Uninsured young adults take high-stakes gamble

? Clint Bowers had always been in perfect health.

So when the 24-year-old Baylor graduate was dropped from his family’s insurance plan and couldn’t land a job with health benefits, he took a gamble.

He did without.

Then four months ago, Bowers got the shock of his life. Suffering from a fever and fatigue, he went to see his doctor. The diagnosis: leukemia.

“This is something you can’t ever believe would happen to you,” said Bowers, who went through three months of treatment before finding a way to get coverage. “I hadn’t ever been sick in my life, and while I’m uninsured, I get hit with this.”

In the United States, the number of people between the ages of 18 and 34 without health coverage has grown to 17.9 million people, accounting for 41 percent of the country’s uninsured.
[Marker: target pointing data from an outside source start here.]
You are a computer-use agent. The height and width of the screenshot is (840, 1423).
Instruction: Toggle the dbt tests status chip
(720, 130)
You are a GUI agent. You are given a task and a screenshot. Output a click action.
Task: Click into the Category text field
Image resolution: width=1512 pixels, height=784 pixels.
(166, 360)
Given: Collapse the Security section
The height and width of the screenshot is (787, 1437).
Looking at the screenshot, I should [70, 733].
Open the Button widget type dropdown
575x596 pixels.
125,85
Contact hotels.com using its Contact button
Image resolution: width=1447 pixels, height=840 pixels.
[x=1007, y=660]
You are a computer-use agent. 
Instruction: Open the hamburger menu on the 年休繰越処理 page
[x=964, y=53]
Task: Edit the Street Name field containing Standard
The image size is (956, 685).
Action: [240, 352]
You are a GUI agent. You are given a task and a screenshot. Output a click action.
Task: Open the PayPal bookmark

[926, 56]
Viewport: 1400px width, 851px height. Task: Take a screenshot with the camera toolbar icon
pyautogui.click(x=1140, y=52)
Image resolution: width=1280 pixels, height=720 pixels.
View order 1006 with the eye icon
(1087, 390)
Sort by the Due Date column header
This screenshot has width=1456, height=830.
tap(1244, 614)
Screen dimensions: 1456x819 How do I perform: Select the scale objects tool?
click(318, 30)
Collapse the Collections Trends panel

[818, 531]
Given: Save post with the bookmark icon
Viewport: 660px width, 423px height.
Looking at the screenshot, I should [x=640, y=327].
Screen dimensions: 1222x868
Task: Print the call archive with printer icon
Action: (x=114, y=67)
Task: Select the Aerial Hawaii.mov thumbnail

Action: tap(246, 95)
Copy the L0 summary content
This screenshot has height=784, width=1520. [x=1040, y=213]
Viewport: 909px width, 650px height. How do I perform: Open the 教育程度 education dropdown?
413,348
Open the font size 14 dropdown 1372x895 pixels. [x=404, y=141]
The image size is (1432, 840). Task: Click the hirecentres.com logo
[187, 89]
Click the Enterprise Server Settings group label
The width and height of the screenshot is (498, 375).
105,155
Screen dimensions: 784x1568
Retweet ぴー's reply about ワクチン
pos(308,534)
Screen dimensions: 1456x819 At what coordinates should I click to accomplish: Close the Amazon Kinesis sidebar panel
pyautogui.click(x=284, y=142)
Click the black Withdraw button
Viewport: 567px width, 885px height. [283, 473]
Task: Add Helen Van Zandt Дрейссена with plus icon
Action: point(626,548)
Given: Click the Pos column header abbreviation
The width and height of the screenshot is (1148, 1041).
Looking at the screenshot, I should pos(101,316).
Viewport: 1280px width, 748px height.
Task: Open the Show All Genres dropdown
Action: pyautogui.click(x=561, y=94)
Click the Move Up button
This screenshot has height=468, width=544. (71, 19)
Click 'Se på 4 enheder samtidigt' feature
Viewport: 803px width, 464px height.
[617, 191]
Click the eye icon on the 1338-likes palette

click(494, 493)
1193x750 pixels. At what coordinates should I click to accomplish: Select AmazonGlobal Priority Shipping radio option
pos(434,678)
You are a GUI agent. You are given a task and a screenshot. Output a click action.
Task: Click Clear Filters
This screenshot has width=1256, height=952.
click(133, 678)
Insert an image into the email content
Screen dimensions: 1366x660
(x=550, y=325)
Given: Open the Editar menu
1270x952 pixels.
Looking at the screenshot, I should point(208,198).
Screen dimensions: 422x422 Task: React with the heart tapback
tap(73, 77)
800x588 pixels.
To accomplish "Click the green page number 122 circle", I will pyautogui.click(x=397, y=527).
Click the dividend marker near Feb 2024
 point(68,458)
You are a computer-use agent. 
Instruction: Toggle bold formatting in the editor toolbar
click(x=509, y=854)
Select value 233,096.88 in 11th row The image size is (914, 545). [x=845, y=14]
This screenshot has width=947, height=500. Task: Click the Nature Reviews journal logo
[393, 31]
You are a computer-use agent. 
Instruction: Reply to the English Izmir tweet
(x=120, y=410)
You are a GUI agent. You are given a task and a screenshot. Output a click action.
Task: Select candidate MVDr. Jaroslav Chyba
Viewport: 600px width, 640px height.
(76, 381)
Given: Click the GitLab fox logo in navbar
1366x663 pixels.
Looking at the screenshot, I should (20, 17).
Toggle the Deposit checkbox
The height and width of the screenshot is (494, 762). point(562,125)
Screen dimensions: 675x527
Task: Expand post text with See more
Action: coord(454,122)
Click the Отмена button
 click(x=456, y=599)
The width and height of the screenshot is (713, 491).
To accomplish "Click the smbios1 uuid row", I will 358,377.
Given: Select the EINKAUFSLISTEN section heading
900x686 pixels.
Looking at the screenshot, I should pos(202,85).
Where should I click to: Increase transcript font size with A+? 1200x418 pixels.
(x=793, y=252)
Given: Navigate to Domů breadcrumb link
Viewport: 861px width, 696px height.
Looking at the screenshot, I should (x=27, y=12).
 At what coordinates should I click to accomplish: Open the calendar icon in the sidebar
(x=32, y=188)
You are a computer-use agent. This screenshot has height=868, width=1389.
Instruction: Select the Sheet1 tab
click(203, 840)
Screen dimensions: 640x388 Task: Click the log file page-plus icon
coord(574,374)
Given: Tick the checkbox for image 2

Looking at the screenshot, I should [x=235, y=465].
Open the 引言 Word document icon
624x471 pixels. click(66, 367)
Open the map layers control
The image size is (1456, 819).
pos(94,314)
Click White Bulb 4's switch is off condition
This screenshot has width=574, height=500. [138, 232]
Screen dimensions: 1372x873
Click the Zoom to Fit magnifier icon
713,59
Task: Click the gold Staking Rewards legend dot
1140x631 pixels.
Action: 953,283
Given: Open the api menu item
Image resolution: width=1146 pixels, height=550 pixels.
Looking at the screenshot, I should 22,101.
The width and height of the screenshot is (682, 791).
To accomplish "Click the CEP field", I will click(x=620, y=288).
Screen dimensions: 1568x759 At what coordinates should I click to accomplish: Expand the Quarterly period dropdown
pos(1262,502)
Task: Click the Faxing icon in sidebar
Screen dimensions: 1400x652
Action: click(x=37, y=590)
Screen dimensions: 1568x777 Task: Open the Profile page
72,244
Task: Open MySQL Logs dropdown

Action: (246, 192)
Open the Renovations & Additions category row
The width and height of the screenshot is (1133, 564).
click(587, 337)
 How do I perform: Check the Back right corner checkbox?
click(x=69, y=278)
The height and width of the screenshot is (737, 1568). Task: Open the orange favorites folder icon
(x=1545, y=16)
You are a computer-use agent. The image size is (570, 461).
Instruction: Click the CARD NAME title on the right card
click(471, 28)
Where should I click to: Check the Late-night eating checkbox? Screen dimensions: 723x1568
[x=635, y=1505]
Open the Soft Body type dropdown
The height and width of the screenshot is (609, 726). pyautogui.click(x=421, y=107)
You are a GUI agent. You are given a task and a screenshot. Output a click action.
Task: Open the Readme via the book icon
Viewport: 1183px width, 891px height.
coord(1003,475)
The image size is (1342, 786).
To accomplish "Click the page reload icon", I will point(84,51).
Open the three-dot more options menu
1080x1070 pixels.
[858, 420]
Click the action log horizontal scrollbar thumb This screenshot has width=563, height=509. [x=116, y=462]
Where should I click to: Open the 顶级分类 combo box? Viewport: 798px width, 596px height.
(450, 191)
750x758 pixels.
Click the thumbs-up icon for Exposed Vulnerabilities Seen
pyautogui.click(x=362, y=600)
Amid a soft job market and increasing insurance costs, experts fear that more people in this age bracket will forgo medical care.

“The facts are, the younger you are, the less likely you are to have a serious illness or need hospitalization,” said Len Nichols, vice president of the Center for Studying Health System Change in Washington, D.C. “It is in some sense a rational bet, but it’s a gamble, in capital letters.

“Most (young adults), when they consider the costs and what they’ll have to give up, choose not to buy it,” Nichols said. “They’re betting against the probability that a very bad event happens to them.”

Shifting priorities

Sarah Walker, a 23-year-old graduate student at Southern Methodist University, became ineligible for her parents’ insurance when she turned 22. With a part-time job that doesn’t offer benefits and a slew of other expenses, she said health insurance didn’t fit into her budget.

“I’m paying for my education, for rent, for food and for car insurance,” she said. “All that comes before health insurance.”

Sara Collins, senior program officer with the Commonwealth Fund, a health policy foundation in New York, said this age group was high-risk and needed to be insured. Young adults have the highest number of annual visits to emergency rooms and account for one-third of new HIV diagnoses. There are 3.5 million pregnancies among women in their 20s every year.

“It’s a time when you’re becoming an adult, and you need to establish your own connections to the health system,” Collins said. “If you’re losing coverage at this time, it’s very difficult to establish those relationships.”

Cost is key

When it comes to purchasing insurance, the biggest obstacle is cost. Nichols said the price of coverage was rising faster than income, making it difficult for young people to get access to insurance.

The best bet for young adults — second to working for a firm with benefits — is to purchase insurance in the nongroup market, Nichols said. There, healthy people will pay around $150 a month. People with pre-existing ailments could pay up to $10,000 a month for coverage, he said. COBRA, a federal program that enables people to buy insurance from former employers or their parents’ plans, costs around $3,000 a year for an individual and $8,000 for a family, Nichols said. And short-term emergency insurance, which protects only against catastrophic events, ranges in price by state.